La decadencia posee un rasgo que se les vuelve en contra a los mitómanos antes que a los demás: la negación obstinada de los hechos. Si son adversos, la regla para ellos es ignorarlos, desechando que puedan afectarlos. Cuando las brujas le advierten a Macbeth que perderá el reino el día que los árboles que rodean su castillo avancen hacia él, descarta irónico la posibilidad. “¿Quién tiene el poder de mover un bosque y hacer que las raíces se arranquen de la tierra”, desafía con omnipotencia. Para suerte de Trump, Shakespeare no escribe en el New York Times.

Pero no solo en Estados Unidos los líderes subestiman la realidad. En este país maltrecho, al que le crecen imparables los pobres y los muertos, la figura que dominó la política por más de una década pretende llevarse a todos por delante con una agenda propia, escindida de las urgencias de la sociedad. Piensa en sus intereses antes que en los del conjunto; se pone por encima de los hechos o los considera maleables como cuando gobernaba. No ve la diferencia entre tener y no tener para repartir. Entre que haya o no una pandemia. Actúa como si la mayoría la quisiera, cuando la rechaza.

Estos gobernantes, que parecen en el apogeo pero acaso transiten el crepúsculo de sus carreras, vuelven a confundir en este momento fatídico el afán de poder con la vanidad, un desliz que Max Weber describió así: “El político opera con la ambición de poder como una herramienta inevitable. Pero el pecado contra el Espíritu Santo de su profesión comienza cuando esa ambición se convierte en algo que no toma en cuenta las cosas, cuando deriva en objeto de una pura embriaguez personal, en vez de ponerse al servicio exclusivo de la causa”.

Trump en manos del Covid no es más que una metáfora. La imagen de lo que les sucede a los dirigentes que iban a refundar la democracia, estableciendo una relación directa entre ellos y el pueblo, por encima de las instituciones. Ganen o no la próxima elección, los manipuladores están padeciendo en carne propia la manipulación. El virus los acecha, aprieta sus gargantas, los convierte en presa cuando los cazadores siempre fueron ellos.

Con estos jefes, no puede suponerse que después de la pandemia la política occidental mejorará. Al contrario, muchos especialistas se preguntan si la democracia liberal, que ya venía debilitada, no estará recibiendo la estocada final. El primer debate entre Trump y Biden refuerza esta hipótesis. Detrás de las muecas de esos dos políticos veteranos se advierte la descomposición. Y la ausencia de liderazgo.
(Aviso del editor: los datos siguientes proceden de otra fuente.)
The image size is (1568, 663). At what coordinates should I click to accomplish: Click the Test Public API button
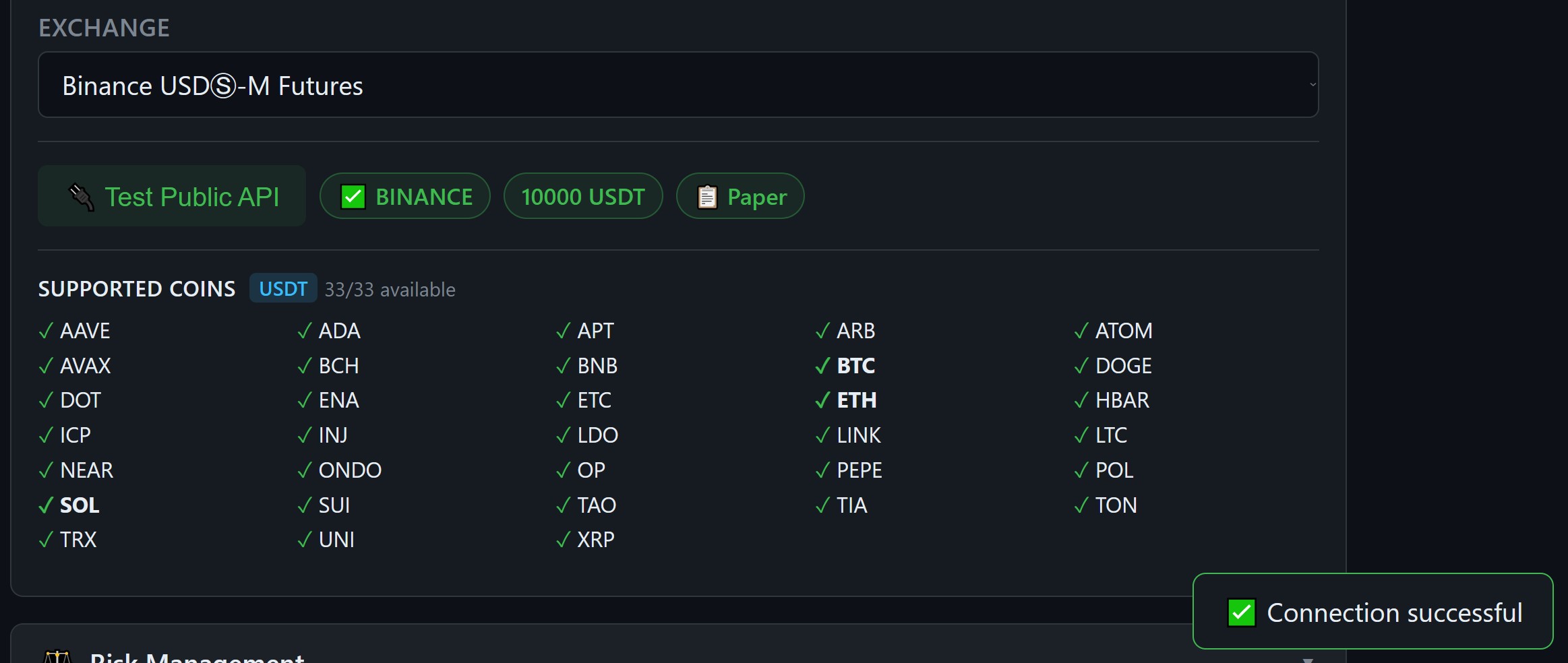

El prepotente de hace unas horas está contagiado; el otro, más atildado, no convence de que podrá mandar.

Estos desvaríos suceden en el norte y en el sur. En la principal potencia, como en una república decadente de su patio trasero. En dos naciones colmadas de muertos, que pudieron haberse evitado. En dos países cuyos principales líderes, extraviados en el laberinto del narcisismo, arrastran a sus sociedades al precipicio en una época de desesperación e incertidumbre.

*Analista político. Director de Poliarquía Consultores.